Decorate With UND Pottery

There are many ways in which decorative features can be added to a room. Rather than simply go out and pick up a few meaningless pieces from the local department store, take a moment to consider some pottery from one of the most significant sources of fine pottery – University of North Dakota (UND) Pottery.

Under the tutelage of ceramic department head Margaret Cable, UND Pottery was developed to become a highly valued source of fine art pottery. Pottery that was made between the years of 1910 to 1949 and bearing the blue School of Mines seal are highly valued and representative of here high acclaim.

The pottery that is made at University of North Dakota Pottery uses the high quality clay from western North Dakota. The techniques that were developed and taught have left a long legacy of fine decorative art in pottery making that is still being appreciated today.

The work that was produced by Cable can be identified by the seal that is found on each piece. This began in 1912 with a hand lettered seal in cobalt blue that was placed on the bottom of a small flower vase. By the following year this seal was placed on all works of note that were produced by UND Pottery.

Some of the most collected and keenly sought examples of North Dakota pottery feature prairie motifs with each example snapped up as they become available.
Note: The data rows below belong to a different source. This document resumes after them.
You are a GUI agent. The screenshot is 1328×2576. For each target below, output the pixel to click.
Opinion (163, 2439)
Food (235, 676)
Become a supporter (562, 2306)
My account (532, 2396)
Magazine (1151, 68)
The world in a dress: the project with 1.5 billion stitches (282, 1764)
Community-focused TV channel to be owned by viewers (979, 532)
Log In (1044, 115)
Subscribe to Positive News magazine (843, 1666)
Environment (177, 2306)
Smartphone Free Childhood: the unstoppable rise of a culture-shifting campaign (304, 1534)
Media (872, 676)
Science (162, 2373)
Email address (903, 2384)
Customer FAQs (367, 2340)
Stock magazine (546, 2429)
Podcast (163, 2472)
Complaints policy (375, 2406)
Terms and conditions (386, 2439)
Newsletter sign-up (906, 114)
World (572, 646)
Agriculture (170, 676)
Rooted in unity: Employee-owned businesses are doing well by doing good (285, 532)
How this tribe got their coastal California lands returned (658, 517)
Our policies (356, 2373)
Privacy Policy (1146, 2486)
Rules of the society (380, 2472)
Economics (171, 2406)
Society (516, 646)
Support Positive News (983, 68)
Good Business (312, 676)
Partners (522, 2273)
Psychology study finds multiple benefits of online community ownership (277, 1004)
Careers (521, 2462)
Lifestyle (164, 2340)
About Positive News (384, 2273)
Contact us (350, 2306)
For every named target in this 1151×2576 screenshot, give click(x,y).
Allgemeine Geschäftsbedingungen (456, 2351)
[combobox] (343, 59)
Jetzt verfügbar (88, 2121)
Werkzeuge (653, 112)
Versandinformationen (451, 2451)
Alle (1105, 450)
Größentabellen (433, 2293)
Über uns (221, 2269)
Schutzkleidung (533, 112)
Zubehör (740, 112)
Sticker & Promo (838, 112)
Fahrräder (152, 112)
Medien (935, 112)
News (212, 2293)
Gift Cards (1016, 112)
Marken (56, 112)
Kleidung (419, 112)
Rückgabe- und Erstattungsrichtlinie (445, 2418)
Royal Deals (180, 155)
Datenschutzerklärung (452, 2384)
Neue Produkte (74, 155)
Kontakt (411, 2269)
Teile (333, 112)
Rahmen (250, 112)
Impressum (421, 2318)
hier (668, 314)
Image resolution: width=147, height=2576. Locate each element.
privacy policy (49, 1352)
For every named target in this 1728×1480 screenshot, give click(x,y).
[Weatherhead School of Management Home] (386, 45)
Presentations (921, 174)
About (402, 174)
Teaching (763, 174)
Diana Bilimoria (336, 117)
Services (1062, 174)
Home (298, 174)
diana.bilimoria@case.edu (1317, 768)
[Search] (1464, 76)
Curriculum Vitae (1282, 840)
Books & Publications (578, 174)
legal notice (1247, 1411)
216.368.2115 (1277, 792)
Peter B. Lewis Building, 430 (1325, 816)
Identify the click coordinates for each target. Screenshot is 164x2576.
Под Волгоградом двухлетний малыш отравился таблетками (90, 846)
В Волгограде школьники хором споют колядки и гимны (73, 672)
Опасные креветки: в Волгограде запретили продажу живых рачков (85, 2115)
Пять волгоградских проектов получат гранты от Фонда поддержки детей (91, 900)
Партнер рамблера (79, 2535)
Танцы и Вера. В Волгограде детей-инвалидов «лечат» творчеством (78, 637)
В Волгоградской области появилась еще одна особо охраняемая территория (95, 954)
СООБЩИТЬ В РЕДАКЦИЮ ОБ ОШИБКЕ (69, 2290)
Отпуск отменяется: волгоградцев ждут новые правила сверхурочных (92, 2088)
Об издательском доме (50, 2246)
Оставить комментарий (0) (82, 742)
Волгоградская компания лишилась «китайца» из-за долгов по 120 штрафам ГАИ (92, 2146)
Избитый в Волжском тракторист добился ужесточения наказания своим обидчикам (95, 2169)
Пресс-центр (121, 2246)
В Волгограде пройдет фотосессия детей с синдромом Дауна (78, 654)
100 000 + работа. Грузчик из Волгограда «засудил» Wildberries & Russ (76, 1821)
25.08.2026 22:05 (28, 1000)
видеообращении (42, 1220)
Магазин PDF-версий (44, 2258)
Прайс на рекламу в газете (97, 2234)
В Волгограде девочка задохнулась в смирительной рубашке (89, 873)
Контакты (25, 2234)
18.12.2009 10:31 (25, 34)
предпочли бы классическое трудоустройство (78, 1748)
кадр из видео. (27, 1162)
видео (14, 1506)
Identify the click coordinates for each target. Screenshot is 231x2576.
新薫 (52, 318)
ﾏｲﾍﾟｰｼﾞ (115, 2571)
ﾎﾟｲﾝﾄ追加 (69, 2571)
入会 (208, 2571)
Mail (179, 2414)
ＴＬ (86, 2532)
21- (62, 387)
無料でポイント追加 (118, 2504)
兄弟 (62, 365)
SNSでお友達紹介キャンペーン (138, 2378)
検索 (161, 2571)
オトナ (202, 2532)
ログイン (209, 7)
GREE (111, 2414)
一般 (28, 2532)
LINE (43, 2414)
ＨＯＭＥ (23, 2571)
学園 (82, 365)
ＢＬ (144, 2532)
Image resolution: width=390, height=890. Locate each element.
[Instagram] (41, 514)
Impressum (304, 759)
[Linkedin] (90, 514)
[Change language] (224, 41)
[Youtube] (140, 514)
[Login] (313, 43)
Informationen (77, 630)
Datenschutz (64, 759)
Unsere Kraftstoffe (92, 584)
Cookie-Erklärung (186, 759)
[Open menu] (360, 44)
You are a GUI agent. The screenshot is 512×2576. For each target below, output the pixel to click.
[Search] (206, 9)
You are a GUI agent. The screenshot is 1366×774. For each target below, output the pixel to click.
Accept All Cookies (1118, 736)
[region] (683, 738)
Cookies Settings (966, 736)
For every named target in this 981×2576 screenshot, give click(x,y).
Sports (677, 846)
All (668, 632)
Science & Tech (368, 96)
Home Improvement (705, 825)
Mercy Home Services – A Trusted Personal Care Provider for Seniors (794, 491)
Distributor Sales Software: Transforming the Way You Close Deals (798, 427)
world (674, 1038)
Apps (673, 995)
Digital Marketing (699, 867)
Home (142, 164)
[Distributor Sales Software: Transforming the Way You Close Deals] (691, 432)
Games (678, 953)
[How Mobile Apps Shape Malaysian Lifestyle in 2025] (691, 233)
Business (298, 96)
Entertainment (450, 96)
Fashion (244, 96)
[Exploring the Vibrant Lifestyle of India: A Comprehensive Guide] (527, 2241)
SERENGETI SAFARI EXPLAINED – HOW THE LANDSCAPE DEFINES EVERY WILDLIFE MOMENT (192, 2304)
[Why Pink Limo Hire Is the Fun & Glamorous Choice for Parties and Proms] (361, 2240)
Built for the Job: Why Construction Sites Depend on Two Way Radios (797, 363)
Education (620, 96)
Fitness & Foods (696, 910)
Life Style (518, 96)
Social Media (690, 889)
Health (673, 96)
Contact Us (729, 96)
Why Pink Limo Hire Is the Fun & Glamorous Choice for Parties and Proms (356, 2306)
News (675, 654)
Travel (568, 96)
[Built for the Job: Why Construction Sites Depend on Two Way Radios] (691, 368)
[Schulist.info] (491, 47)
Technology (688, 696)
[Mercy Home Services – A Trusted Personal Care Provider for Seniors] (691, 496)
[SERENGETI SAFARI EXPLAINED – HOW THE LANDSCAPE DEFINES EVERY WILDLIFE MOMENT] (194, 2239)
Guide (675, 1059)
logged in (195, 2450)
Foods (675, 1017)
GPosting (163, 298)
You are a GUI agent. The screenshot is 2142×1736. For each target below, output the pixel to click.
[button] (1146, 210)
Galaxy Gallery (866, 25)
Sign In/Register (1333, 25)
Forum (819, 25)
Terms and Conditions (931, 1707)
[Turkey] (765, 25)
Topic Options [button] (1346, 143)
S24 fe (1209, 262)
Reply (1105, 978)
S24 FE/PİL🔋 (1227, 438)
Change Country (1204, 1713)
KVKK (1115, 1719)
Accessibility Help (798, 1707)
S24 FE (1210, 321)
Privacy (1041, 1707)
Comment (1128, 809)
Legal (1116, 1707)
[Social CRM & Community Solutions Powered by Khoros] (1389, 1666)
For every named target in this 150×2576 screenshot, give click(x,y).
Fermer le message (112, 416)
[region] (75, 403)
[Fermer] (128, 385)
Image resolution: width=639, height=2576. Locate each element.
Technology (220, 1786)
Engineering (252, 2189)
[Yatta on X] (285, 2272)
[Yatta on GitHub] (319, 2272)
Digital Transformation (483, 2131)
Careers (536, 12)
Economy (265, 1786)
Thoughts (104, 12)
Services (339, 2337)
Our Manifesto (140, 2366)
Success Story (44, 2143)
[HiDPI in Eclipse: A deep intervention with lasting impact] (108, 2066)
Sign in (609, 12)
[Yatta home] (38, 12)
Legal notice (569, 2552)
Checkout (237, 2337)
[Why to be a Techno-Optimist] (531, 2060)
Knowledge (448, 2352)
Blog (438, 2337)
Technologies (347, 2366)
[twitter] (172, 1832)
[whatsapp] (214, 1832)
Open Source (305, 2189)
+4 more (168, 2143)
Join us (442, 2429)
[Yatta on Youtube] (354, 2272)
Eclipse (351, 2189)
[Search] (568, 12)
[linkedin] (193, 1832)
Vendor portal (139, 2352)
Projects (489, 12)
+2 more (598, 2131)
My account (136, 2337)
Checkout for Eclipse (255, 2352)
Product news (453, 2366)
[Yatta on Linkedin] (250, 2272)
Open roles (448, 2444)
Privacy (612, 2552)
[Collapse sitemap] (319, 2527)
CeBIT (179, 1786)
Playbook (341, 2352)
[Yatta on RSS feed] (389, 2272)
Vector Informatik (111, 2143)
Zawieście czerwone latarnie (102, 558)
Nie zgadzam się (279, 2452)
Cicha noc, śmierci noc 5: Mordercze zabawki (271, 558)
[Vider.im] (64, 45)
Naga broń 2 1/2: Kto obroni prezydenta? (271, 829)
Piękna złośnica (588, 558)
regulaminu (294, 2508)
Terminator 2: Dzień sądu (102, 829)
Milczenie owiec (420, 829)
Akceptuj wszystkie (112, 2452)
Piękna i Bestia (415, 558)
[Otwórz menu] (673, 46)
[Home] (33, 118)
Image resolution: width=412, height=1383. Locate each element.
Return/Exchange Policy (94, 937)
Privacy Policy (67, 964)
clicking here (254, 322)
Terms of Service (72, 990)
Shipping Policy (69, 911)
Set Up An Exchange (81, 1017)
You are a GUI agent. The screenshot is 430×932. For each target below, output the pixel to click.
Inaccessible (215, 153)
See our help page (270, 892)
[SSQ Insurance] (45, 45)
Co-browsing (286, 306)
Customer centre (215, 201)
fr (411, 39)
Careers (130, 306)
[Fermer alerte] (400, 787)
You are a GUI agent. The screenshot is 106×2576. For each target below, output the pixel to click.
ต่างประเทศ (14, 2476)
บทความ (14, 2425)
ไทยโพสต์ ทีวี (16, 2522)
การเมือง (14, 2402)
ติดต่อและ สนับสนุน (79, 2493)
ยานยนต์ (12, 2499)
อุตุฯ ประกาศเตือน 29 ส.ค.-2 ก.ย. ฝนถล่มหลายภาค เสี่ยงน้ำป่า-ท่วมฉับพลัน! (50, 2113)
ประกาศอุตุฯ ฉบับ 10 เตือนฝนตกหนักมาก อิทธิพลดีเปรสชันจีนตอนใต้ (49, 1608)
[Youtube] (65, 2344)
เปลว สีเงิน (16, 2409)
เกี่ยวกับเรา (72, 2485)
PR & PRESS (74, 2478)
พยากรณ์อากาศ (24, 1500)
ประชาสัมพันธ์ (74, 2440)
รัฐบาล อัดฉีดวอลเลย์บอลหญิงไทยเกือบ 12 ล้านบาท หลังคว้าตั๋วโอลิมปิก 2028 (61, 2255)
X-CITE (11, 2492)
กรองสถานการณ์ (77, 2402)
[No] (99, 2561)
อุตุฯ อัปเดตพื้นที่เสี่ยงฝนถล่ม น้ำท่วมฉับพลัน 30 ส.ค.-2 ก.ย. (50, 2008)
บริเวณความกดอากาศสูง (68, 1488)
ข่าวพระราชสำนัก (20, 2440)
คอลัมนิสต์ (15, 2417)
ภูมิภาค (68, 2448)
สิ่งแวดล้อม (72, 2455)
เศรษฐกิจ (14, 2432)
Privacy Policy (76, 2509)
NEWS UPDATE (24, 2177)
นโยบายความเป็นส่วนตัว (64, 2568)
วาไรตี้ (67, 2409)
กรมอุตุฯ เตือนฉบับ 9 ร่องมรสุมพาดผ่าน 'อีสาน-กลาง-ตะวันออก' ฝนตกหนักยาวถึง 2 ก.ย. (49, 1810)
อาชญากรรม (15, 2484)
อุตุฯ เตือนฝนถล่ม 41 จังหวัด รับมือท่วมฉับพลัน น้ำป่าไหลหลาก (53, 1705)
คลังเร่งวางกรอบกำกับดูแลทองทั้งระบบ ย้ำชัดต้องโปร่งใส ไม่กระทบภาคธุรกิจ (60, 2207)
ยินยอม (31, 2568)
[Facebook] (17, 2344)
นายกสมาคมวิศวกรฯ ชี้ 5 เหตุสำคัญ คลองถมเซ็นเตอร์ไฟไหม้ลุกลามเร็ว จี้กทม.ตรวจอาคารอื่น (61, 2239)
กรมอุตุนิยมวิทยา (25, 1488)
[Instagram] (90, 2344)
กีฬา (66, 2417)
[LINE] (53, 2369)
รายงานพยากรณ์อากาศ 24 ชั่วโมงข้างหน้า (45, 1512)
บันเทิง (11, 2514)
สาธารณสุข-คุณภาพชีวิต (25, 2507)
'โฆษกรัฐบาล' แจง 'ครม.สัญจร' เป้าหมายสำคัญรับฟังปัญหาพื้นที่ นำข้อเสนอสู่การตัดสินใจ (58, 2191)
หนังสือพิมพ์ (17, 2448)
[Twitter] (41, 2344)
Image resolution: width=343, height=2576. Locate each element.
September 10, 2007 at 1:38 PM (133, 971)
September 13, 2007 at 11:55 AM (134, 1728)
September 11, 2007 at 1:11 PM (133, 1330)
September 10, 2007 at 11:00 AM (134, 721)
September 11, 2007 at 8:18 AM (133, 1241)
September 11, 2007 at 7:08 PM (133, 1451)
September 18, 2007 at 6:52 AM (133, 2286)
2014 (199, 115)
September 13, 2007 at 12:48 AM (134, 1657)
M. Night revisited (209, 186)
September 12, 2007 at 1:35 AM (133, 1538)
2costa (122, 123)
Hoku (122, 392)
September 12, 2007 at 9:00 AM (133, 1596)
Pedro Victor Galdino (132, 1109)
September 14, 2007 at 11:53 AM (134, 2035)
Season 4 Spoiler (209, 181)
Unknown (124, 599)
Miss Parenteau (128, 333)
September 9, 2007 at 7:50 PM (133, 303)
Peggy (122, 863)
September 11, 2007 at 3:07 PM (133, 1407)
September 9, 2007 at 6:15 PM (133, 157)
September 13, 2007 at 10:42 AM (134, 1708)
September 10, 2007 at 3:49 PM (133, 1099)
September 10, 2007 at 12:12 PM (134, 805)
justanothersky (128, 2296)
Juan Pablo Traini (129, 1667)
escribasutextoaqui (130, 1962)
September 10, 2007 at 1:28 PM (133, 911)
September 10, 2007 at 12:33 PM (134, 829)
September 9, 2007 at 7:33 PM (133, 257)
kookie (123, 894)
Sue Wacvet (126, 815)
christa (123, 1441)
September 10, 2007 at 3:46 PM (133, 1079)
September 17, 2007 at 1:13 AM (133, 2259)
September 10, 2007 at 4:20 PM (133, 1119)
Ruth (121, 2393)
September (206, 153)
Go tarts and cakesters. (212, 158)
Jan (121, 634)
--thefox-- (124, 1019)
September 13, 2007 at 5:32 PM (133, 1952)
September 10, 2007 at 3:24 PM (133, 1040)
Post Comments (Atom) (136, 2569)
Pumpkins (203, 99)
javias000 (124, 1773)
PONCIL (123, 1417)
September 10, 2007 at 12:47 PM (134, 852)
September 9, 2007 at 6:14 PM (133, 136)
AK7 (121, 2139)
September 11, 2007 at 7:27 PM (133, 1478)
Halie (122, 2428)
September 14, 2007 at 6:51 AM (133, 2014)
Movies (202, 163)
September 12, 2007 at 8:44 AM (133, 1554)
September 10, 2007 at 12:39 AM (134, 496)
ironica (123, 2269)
The early UND Pottery examples are representative of Art Nouveau or Art Deco influence. This gradually began to feature native flora and fauna, Indian designs and the aforementioned prairie motifs as well as farming or hunting motifs.

The decorative features of the pottery came in two forms, patterns that were painted in mineral pigments or colored glazes on the biscuit ware or designs that were carved in low relief into the surface of the damp clay vessels.

Use of the UND School of Mines seal to mark North Dakota pottery continued from 1912 until 1963.

The type of wares that were created under the UND seal included: tiles, jugs, jars, plates, bowls, vases, trays, tobacco jars, ashtrays and paperweights.

A particularly noteworthy style of pottery to come out of UND is the development of bentonite pottery. This is a monochromatic style almost exclusively featuring native American images painted in reds, browns and creams and simply sublime in its artistry.

Anyone who is looking to add some valuable decorative art pottery pieces to their home can be advised to seriously consider UND Pottery. They are a valuable part of the history of American pottery and will definitely add value as well as cultural significance to the home.